- [EXERCISE DETAILS]
Could you copy out the lines beginning with the one containing "Task: Collapse the Design1 tree node" and ending with the one containing "Action: click(2, 50)", both included, without the pictures?

- [ROWS]
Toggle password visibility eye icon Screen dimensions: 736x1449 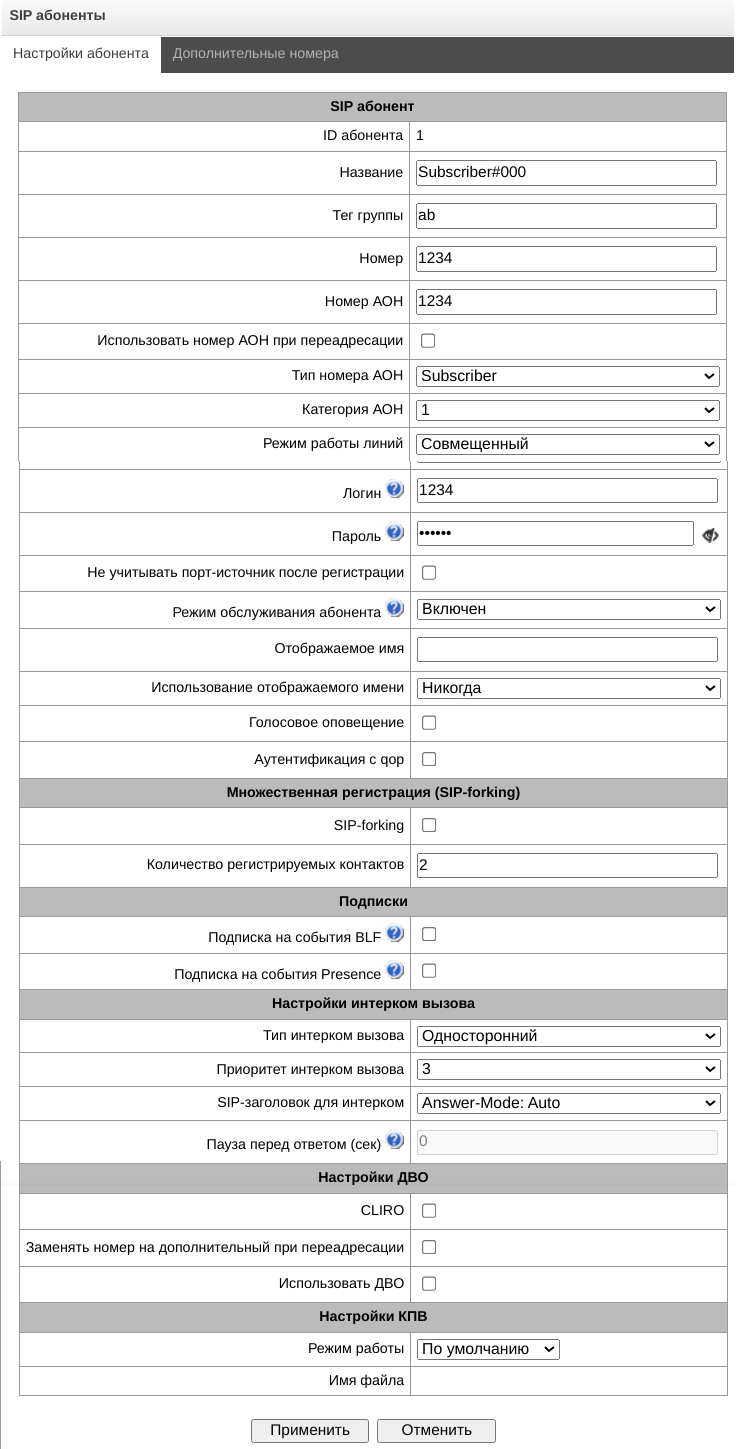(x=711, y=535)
* * *
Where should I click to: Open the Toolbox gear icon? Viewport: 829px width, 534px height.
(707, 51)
...
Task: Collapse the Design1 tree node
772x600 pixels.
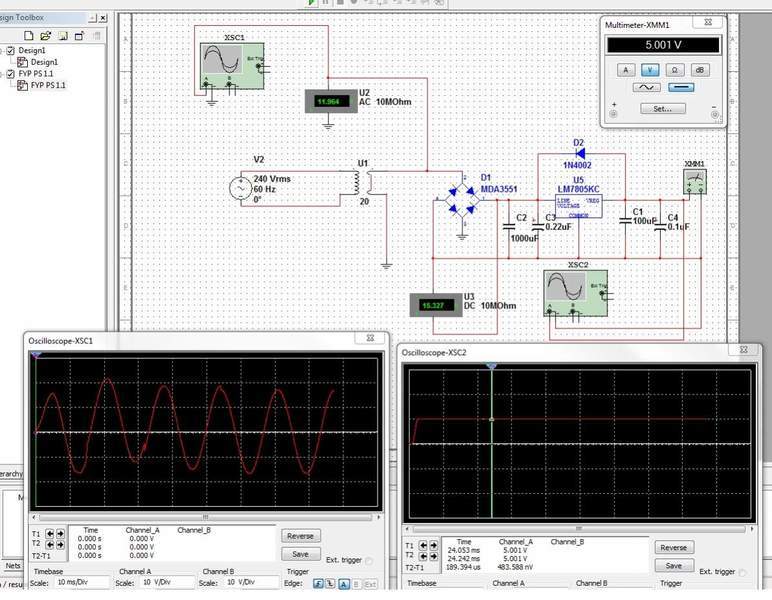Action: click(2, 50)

- [RESULT BELOW]
Task: Collapse the Design1 tree node
772x600 pixels.
Action: click(2, 50)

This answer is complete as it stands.